3 Plaintiff’s, “Judge, you just don’t understand how things work,” argument reveals a condescending mindset and quasi-monopolistic system where financial institutions have traditionally controlled, and still control, the foreclosure process. Typically, the homeowner who finds himself/herself in financial straits, fails to make the required mortgage payments and faces a foreclosure suit, is not interested in testing state or federal jurisdictional requirements, either pro se or through counsel. Their focus is either, “how do I save my home,” or “if I have to give it up, I’ll simply leave and find somewhere else to live.”

In the meantime, the financial institutions or successors/assignees rush to foreclose, obtain a default judgment and then sit on the deed, avoiding responsibility for maintaining the property while reaping the financial benefits of interest running on a judgment. The financial institutions know the law charges the one with title (still the homeowner) with maintaining the property.

There is no doubt every decision made by a financial institution in the foreclosure process is driven by money. And the legal work which flows from winning the financial institution’s favor is highly lucrative. There is nothing improper or wrong with financial institutions or law firms making a profit — to the contrary , they should be rewarded for sound business and legal practices. However, unchallenged by underfinanced opponents, the institutions worry less about jurisdictional requirements and more about maximizing returns.

Unlike the focus of financial institutions, the federal courts must act as gatekeepers, assuring that only those who meet diversity and standing requirements are allowed to pass through.

Counsel for the institutions are not without legal argument to support their position, but their arguments fall woefully short of justifying their premature filings, and utterly fail to satisfy their standing and jurisdictional burdens. The institutions seem to adopt the attitude that since they have been doing this for so long, unchallenged, this practice equates with legal compliance.
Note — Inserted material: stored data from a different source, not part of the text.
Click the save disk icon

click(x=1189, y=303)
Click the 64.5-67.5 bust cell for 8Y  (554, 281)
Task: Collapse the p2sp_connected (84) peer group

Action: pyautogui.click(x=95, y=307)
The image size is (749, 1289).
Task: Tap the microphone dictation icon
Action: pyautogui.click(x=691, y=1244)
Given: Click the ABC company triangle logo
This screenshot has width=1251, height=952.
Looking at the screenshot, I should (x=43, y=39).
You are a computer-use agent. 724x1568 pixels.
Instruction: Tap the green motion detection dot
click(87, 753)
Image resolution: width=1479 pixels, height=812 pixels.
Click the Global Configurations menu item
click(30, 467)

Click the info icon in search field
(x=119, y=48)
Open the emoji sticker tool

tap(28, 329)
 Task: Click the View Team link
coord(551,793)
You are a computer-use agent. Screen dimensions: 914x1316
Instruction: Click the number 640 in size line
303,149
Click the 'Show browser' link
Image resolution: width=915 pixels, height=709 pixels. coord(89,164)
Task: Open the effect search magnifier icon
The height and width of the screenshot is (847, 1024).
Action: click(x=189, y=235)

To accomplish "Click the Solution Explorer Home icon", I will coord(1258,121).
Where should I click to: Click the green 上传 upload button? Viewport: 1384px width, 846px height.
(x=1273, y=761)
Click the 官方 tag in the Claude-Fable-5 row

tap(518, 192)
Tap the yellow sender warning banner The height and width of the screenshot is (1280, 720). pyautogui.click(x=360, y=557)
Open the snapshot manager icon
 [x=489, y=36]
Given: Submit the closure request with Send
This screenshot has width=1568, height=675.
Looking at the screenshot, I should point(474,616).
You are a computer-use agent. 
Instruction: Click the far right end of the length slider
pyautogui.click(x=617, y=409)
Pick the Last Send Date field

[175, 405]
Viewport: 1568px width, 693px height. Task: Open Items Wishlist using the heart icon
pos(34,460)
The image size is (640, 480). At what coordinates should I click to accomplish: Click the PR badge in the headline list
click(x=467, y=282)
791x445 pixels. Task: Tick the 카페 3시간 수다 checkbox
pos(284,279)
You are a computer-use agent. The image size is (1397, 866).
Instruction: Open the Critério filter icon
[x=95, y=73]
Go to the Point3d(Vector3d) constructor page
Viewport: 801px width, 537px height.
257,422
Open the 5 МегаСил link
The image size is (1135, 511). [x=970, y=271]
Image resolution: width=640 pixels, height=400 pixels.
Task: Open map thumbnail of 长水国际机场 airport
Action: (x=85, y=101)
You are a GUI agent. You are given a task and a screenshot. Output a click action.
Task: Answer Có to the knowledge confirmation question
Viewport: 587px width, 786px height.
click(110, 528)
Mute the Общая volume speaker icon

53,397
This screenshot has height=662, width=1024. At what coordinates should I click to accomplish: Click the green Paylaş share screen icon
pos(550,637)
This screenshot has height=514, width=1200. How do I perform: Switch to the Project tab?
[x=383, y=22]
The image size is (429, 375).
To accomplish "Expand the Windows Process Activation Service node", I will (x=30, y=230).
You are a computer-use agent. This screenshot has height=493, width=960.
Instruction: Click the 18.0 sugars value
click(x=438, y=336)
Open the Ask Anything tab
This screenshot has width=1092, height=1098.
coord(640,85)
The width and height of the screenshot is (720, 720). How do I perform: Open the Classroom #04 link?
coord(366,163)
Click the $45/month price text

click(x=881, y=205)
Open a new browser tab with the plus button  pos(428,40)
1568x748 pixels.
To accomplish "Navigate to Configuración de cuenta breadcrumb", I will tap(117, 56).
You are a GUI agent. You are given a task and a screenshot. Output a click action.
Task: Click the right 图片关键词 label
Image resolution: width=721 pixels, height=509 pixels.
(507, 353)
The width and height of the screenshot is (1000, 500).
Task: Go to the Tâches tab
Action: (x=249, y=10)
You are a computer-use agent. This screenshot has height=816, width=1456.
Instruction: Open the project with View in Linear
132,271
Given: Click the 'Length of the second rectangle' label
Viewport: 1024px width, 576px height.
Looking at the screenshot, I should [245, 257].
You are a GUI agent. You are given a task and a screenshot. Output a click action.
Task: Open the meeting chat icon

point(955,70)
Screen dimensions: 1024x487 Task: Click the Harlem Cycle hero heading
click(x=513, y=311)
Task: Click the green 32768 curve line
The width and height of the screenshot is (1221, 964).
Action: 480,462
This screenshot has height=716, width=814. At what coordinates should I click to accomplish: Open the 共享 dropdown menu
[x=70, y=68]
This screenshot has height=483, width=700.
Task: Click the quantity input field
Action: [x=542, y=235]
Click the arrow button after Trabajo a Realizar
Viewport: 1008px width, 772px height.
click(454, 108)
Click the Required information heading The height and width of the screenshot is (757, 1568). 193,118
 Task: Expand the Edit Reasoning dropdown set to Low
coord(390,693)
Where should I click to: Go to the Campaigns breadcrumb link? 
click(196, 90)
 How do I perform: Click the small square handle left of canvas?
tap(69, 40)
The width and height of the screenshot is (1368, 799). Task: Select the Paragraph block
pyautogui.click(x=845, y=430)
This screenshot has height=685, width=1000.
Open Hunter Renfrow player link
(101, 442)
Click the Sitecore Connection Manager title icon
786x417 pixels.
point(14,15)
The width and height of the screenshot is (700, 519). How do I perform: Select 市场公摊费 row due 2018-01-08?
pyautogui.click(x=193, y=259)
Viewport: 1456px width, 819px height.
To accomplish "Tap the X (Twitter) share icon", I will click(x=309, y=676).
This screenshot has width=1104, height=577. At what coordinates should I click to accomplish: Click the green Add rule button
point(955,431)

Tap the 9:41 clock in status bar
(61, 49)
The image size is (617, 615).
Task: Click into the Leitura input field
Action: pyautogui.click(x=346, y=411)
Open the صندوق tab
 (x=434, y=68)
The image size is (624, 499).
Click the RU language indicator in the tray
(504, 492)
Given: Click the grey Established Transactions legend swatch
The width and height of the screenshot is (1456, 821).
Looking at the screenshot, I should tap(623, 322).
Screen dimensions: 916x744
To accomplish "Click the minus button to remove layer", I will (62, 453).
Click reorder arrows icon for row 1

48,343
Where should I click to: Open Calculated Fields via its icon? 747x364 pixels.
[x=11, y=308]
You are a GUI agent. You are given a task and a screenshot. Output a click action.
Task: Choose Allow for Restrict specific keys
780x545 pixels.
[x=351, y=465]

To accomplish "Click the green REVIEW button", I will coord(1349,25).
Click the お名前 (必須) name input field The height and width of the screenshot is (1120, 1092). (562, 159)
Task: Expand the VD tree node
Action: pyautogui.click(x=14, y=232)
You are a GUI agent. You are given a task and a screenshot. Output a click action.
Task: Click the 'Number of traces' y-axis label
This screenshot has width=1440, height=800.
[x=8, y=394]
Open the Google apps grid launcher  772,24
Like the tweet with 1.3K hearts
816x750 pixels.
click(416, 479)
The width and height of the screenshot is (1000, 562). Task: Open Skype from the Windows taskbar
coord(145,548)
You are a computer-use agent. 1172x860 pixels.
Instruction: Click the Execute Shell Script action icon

Finally put to the test, their weak legal arguments compel the Court to stop them at the gate.

The Court will illustrate in simple terms its decision:

“Fluidity of the market” — “X” dollars,
contractual arrangements between institutions and counsel” — “X” dollars,
“purchasing mortgages in bulk and securitizing” — “X” dollars,
“rush to file, slow to record after judgment” — “X” dollars,

“the jurisdictional integrity of United States District Court” —“Priceless.”

This is what's called a Can of Whoopass which has just been opened and liberally poured on the lawyers and Deutsche Bank.

HT: (and the long version of the story) Calculated Risk.

1 comment:

Brother James said...

Wouldn't a banker decry this as 'judicial activism'? Just saying..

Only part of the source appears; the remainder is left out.